La finesse du stratège militaire est aussi bien décrite que l’aveuglement et la naïveté dont il fait preuve en matière politique, croyant en l’infaillibilité de Staline comme en celle de Thorez et persistant contre vents et marées à faire l’éloge du régime soviétique jusque dans les années 1970.

Avec objectivité, Grenard sait aussi pointer la mégalomanie du personnage qui n’hésite pas à faire remplacer le nom de Lénine par le sien lorsque « ses » maquisards entonnent le dernier couplet de La Jeune Garde …

Quelques réserves

Guingouin méritait-il une telle biographie ? Le costume n’est-il pas trop large pour ses épaules ? C’est la question que l’on se pose après avoir lu l’ouvrage. Guingouin n’a jamais été le chef du maquis limousin, il n’a été que le principal chef du maquis de la Haute-Vienne dont l’action militaire présentée par lui-même comme «déterminante pour le sort du monde» a été en réalité «largement surestimée». Du coup, le mythe se dégonfle et la dimension historique du personnage sombre dans le registre de l’anecdote.

 Grenard a eu la volonté de laver Guingouin des accusations dont il a été l’objet, concernant les exactions qui auraient été commises par son maquis, tant sous l’Occupation qu’à la Libération. En limitant les exécutions sommaires directement liées à l’action de Guingouin à «environ» une quinzaine, l’auteur a peut-être eu tendance à en minorer la gravité. C’est faire apparemment bon marché de certains jugements sommaires prononcés sous sa responsabilité, et notamment ces 75 condamnations à mort prononcées en six semaines par un tribunal militaire improvisé à Limoges après la libération de la ville.

Encore un mot...

Une intéressante biographie … qui passionnera surtout les Limousins …

Une phrase

«Le Tour cycliste de la Haute-Vienne, qui a lieu chaque année au printemps, doit subir «la loi du maquis» : le 4 juin 1944, une équipe de maquisards stoppe l’épreuve lors de son passage en bordure de Châteauneuf, afin de s’emparer des vélos des concurrents. L’officier du maquis présent a rassemblé dans un pré l’ensemble des participants à l’épreuve (coureurs et organisateurs) pour leur tenir le discours suivant : ‘’L’heure n’est plus au sport, mais à la lutte pour la libération. Vos vélos sont réquisitionnés par ordre du colonel Guingouin pour nos agents de liaison. Vous êtes libres de venir combattre à nos côtés ou de regagner Limoges dans le camion-balai’’.

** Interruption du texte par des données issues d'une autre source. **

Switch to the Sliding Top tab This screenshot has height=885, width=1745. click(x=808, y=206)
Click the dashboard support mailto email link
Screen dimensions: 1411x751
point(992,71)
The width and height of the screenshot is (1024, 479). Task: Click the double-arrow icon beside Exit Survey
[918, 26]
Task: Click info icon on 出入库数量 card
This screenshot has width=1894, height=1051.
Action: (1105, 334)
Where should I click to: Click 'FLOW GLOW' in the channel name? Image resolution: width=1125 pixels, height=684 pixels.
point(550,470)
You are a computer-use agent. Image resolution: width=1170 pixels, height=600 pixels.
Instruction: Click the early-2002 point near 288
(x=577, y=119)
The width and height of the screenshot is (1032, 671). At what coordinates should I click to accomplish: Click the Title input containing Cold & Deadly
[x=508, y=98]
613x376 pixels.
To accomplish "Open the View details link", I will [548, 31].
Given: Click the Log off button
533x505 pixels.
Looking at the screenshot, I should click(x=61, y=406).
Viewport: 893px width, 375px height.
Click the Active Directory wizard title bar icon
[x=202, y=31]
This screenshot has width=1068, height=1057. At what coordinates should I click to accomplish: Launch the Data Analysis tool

A Limoges, les spectateurs réunis à l’arrivée de l’épreuve aperçoivent à leur grande surprise que le ‘’camion-balai’’ censé fermer la marche avec à son bord les coureurs qui ont abandonné, arrive le premier, transportant l’ensemble des participants : aucun ne semble avoir répondu à la proposition de s’engager dans le maquis. L'événement a un retentissement considérable : on découvre que les rumeurs sur la puissance du maquis étaient fondées».

L'auteur

Fabrice Grenard est directeur historique de la Fondation de la Résistance (Paris XVe). Sa biographie de Guingouin avait reçu le prix Philippe Vianney en 2014. Elle est aujourd’hui publiée en format poche dans une nouvelle édition revue et augmentée.